Ante la falta absoluta de quien asumiera la responsabilidad histórica, militar,
política, existencial de la crisis resolviendo el impasse, y el horror al vacío y
la desintegración puestos de manifiesto por la incompetencia de quienes usurparan
el papel de un auténtico soberano, la historia dio un paso atrás y la
sociedad retrocedió al statu quo ante bellum, reponiendo en el cargo
a quien había perdido manifiestamente toda legitimidad. El 11 dejó Miraflores
un Presidente que, por ese mismo acto, perdía su legitimidad. El 13 regresó
una figura sin legitimidad alguna, un fantoche. Que auxiliado por Fidel Castro y
con la venia de la nueva y la vieja izquierda latinoamericana se convertiría en
el dictador de nuevo cuño que busca su entronización vitalicia. Es la situación
que vivimos desde entonces.
El estado de excepción se ha convertido en norma y la legitimidad
ha asumido carácter estrictamente simbólico, metafórico, ilusorio. Venezuela
se ha partido en dos: la que detenta el Poder al margen de la Constitución
y legisla para establecer una imaginaria dictadura revolucionaria, y la
absolutamente mayoritaria que le da la espalda y espera el momento propicio
para derribarlo. La parte mayoritaria, de creer en todas las encuestas, y sin
duda la de mayor jerarquía específica de nuestra sociedad, no le reconoce
legitimidad alguna. Espera por una nueva ocasión de excepcionalidad extrema,
posiblemente provocada por la negativa del régimen a reconocer su derrota electoral,
para resolver la crisis de raíz, abriendo la historia hacia un nuevo tiempo.

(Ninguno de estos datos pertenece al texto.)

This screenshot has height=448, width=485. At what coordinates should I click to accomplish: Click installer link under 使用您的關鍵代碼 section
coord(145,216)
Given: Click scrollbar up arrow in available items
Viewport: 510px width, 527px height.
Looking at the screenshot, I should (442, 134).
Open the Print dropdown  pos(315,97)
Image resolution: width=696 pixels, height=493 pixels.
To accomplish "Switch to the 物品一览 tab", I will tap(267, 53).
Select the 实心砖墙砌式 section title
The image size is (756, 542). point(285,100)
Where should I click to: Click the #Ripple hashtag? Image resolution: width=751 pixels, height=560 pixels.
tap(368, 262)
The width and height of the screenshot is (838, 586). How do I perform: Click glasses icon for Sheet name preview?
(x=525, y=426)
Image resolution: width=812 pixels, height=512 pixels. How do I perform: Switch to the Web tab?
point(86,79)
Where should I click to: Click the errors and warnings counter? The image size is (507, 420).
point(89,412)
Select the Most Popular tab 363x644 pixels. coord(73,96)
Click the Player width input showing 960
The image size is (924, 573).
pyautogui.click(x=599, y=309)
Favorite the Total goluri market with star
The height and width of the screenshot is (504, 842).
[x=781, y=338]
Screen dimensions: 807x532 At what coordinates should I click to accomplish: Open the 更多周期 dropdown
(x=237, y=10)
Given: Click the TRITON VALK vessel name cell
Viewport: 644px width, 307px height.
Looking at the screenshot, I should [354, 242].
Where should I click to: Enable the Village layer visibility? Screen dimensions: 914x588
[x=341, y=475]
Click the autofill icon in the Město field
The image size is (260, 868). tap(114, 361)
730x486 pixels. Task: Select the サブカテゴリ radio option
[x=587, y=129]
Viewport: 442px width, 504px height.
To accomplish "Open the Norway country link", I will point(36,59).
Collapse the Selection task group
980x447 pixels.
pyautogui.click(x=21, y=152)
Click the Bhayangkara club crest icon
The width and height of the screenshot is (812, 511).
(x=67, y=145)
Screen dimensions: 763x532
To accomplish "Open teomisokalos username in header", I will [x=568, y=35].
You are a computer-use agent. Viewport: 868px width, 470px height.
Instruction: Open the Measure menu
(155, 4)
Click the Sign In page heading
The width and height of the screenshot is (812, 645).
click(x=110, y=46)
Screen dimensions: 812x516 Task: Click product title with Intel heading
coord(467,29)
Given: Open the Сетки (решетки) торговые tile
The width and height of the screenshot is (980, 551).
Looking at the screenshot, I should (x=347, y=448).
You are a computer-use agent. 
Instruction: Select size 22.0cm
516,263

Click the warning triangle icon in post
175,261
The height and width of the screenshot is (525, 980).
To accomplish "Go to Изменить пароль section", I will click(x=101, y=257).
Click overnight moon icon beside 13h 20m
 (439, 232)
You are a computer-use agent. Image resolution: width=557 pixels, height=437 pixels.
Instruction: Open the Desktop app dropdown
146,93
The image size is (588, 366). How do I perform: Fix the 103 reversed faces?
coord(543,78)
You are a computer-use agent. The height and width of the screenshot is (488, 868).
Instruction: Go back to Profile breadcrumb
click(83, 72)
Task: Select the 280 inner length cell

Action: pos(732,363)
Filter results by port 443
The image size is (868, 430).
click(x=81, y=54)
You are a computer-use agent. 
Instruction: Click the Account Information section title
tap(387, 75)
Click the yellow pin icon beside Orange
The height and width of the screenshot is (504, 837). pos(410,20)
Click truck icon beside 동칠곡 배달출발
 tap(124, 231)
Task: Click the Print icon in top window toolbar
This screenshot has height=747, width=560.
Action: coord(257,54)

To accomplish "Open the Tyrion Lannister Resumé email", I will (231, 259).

Mientras quien usurpa el cargo espera resolver su transitoriedad
convenciendo a la sociedad civil de respaldarlo electoralmente, mediante la
expresión consensuada de las mayorías y dotando así de relegitimación
a un régimen intrínsecamente ilegítimo, "revolucionario", espurio. Asunto altamente
problemático, dado el estado de virtual rebelión civil – incluso de naturaleza
electoral - que caracteriza a la voluntad ciudadana contra esa "revolución",
por una parte; y la decisión inquebrantable de quien ejerce el Poder de no permitir
un traspaso de poderes que revierta en 180 grados su voluntad transgresora, f
alsamente trascendente, "revolucionaria".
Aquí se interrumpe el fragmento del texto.